Задание: Обновите фрагмент текста об Александре Невском между «Не ехать и тогда» и «в этих краях.» включительно, заменив «посла» на «гонца». Приведите обновлённый фрагмент целиком.

::: Отрывок :::

Александр Невский… «Преклонив выю в Орде…»
«В лето 6770 [1262] …поиде князь Олександръ в Татары…»
Так кратко и скупо сообщает новгородская летопись о поездке князя Александра Невского в Сарай по вызову хана Берке. Пять раз ездил Александр Ярославич «в татары», но никто не думал, что эта, шестая, поездка окажется последней…
Собираясь к Берке, вспоминал Александр Невский свою первую поездку в Сарай и Каракорум… Горькие думы одолевали его тогда: «доселе не преклонял он выи в Орде». В Новгородской земле гордились тем, что он не зависит от Орды и даже «стращали им моголов». Ведь и татарам известны были победа русского войска над шведами у впадения реки Ижоры в Неву и битва русского войска с немецкими рыцарями на Чудском озере. Батый велел всё-таки сказать ему:
Привезли князю от Батыя охранную грамоту, чтобы мог он спокойно добраться до Сарая, где основал хан свою столицу. Ехать к татарам не хотелось: наслышан был Александр Ярославич, каким унижениям подвергают они русских князей. Да и не так давно схоронил он отца своего — князя Ярослава, который там же, попив и поев из рук матери хана Гуюка, умер спустя семь дней после приёма. Узнав тогда о смерти отца, поехал Александр из Новгорода во Владимир, где горько плакал о нём. Ведь потерял он не просто отца, но и наставника и друга, который до последнего дня своего вёл его по жизни.
Не ехать и тогда (а шёл 1248 год) было нельзя: великая ханша Огул-Гамиш потребовала к себе братьев Александра и Андрея Ярославичей. Ослушание грозило новыми набегами татар на русские земли, не зря прислала она в Новгород своего посла, дотоле невиданного в этих краях.
Александр Ярославич знал: состояние русских земель было самое плачевное. Летописцы так писали об этом:
«Батый как лютый зверь пожирал целые области, терзая когтями остатки. Храбрейшие князья российские пали в битвах; другие скитались в землях чуждых; искали заступников между неверными и не находили; славились прежде богатством и всего лишились. Матери плакали о детях, пред их глазами растоптанных конями татарскими, а девы о своей невинности: сколь многие из них, желая спасти оную, бросались на острый нож или в глубокие реки! Жены боярские, не знавшие трудов, всегда украшенные златыми монистами и одеждою шелковою, всегда окруженные толпою слуг, сделались рабами варваров: носили воду для их жен, мололи жерновом и белые руки свои опаляли над очагом, готовя пищу неверным… Живые завидовали спокойствию мертвых».

::: Сохранённые данные :::

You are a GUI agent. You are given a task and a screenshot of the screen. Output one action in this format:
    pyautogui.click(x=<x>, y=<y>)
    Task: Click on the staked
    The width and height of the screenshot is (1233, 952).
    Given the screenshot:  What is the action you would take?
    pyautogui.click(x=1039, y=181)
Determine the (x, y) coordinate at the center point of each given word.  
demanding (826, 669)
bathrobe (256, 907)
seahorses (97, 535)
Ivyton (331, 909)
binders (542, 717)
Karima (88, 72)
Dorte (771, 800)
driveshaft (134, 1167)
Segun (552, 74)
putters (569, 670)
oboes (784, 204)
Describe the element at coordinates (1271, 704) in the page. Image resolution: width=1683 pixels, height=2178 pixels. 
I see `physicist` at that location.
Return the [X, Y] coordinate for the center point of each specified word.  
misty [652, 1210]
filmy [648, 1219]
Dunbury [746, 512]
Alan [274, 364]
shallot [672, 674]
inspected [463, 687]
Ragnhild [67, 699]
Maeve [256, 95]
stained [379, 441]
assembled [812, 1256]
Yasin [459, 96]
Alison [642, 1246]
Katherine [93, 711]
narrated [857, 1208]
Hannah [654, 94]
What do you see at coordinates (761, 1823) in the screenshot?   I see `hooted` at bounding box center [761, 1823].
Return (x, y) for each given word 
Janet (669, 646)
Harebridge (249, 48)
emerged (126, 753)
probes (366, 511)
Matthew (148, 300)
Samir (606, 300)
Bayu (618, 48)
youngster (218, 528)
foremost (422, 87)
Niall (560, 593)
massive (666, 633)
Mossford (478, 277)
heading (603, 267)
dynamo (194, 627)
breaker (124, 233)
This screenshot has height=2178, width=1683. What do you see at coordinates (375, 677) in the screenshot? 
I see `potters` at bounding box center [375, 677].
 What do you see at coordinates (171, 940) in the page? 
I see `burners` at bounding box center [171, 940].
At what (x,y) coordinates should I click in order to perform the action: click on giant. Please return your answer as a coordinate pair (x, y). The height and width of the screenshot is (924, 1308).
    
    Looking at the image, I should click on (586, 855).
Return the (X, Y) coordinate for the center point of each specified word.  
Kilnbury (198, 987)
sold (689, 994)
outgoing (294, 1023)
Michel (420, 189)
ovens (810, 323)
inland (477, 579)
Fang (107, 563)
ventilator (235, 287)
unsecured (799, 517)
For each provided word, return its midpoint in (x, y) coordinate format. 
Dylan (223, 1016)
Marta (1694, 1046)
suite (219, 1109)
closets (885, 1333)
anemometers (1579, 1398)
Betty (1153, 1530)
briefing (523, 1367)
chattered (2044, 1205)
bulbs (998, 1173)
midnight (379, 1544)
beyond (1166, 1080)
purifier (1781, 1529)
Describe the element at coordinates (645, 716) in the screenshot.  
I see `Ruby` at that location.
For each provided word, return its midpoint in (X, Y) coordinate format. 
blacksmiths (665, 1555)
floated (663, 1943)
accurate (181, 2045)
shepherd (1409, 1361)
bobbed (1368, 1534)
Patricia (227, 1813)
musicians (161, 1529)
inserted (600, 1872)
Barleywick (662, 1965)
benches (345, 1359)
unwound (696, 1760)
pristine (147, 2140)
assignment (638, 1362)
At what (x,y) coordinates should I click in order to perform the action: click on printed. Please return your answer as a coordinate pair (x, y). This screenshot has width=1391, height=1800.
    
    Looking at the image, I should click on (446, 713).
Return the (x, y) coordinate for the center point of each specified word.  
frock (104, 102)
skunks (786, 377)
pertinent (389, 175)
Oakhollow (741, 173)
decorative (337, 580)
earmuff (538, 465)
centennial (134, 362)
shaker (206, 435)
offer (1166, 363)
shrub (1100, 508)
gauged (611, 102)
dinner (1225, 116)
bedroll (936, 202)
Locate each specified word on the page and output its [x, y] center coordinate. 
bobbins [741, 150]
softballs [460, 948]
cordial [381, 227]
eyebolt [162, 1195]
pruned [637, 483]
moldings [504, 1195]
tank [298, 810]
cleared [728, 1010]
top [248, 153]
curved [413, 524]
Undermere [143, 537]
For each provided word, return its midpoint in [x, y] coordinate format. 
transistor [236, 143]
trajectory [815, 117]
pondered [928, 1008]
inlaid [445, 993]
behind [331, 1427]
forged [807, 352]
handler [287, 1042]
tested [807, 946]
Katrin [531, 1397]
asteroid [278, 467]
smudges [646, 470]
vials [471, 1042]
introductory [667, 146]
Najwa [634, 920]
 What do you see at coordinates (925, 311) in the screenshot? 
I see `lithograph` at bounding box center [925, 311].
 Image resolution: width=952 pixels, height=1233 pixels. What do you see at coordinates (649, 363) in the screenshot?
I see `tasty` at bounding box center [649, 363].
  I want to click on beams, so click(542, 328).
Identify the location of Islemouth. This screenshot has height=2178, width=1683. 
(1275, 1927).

:::

Правильный ответ:
Не ехать и тогда (а шёл 1248 год) было нельзя: великая ханша Огул-Гамиш потребовала к себе братьев Александра и Андрея Ярославичей. Ослушание грозило новыми набегами татар на русские земли, не зря прислала она в Новгород своего гонца, дотоле невиданного в этих краях.